Planning things with everyone can be complicated. Not only must everyone be present on the same day and at the same time, but everyone must understand the language used for actual planning.

Let’s have a meeting on the 11th at noon.

Hmm, it worked for me last month but it’s not working for me this month. Can we move it up an hour?

In fact, it would be better for me if we took a week back and stayed at noon.

No, I also need it to go up an hour that week.

Oh, turns out that’s even better for me. Let’s do that then.

So just when do these people meet? Is it the 4th or the 18th? And do they meet at 11 o’clock or at 1 o’clock? Obviously they will appear at different times on different days, all because of two little adverbs: upward And backside.

replace 59c2960017c94

“Let’s pin it here.”

When used to talk about schedules, they become contrasting words, temporarily abandoning their usual counterpart, down And front (or go out). The odd partnership can be part of the confusion, as each word has its own antonym characteristics.
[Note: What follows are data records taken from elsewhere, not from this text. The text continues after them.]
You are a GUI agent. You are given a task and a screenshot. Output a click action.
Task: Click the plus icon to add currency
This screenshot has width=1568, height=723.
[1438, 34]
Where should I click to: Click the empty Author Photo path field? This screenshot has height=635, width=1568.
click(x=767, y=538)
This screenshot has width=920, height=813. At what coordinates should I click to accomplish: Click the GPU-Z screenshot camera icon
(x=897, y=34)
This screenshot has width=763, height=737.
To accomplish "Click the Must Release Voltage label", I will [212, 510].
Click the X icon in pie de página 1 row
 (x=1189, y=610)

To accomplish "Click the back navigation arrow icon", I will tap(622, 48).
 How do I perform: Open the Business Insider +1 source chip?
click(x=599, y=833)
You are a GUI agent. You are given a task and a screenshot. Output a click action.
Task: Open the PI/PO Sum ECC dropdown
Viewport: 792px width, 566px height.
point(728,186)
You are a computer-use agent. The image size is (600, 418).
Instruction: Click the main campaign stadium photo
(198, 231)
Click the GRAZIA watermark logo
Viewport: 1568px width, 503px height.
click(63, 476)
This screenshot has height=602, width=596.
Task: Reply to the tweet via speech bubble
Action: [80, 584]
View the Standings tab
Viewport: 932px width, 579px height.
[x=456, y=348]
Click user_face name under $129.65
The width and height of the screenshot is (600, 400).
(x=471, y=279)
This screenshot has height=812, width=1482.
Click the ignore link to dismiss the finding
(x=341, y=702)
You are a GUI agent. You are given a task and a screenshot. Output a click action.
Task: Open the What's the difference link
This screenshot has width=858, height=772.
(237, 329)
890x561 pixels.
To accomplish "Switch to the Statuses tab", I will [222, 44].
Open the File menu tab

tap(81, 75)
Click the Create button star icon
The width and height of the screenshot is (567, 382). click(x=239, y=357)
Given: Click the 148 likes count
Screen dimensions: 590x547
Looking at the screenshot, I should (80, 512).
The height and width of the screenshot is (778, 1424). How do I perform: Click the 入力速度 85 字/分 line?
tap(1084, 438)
What does it mean if we move a meeting up an hour? If the phrase makes you picture your plan, with mornings at the top and evenings at the bottom, you probably understand up an hour means “an hour before.” So, for a meeting that usually takes place at noon, the one-hour meeting would take place at 11 a.m. But if you think about upward as a long distance, you can understand up an hour means “an hour later” – i.e. 1pm

See more:  When Words Stray from Their Roots

And what if we move or push a meeting come back a week? Most people assume the meeting is a week later than originally scheduled—backsidealike upward, is a long distance. (But when we “go back in time”, we’ll arrive at an earlier point in time, so it’s forgivable to think come back a week means sooner rather than later?)

Of course, the metaphor itself is problematic. We are talking about time with the words distance and direction. No wonder it becomes confusing.

The surest way we can think of to prevent scheduling mishaps is to be clear: use earlier (or earlier) And Later. Or even actual numbers. (Just do your best to be on time.)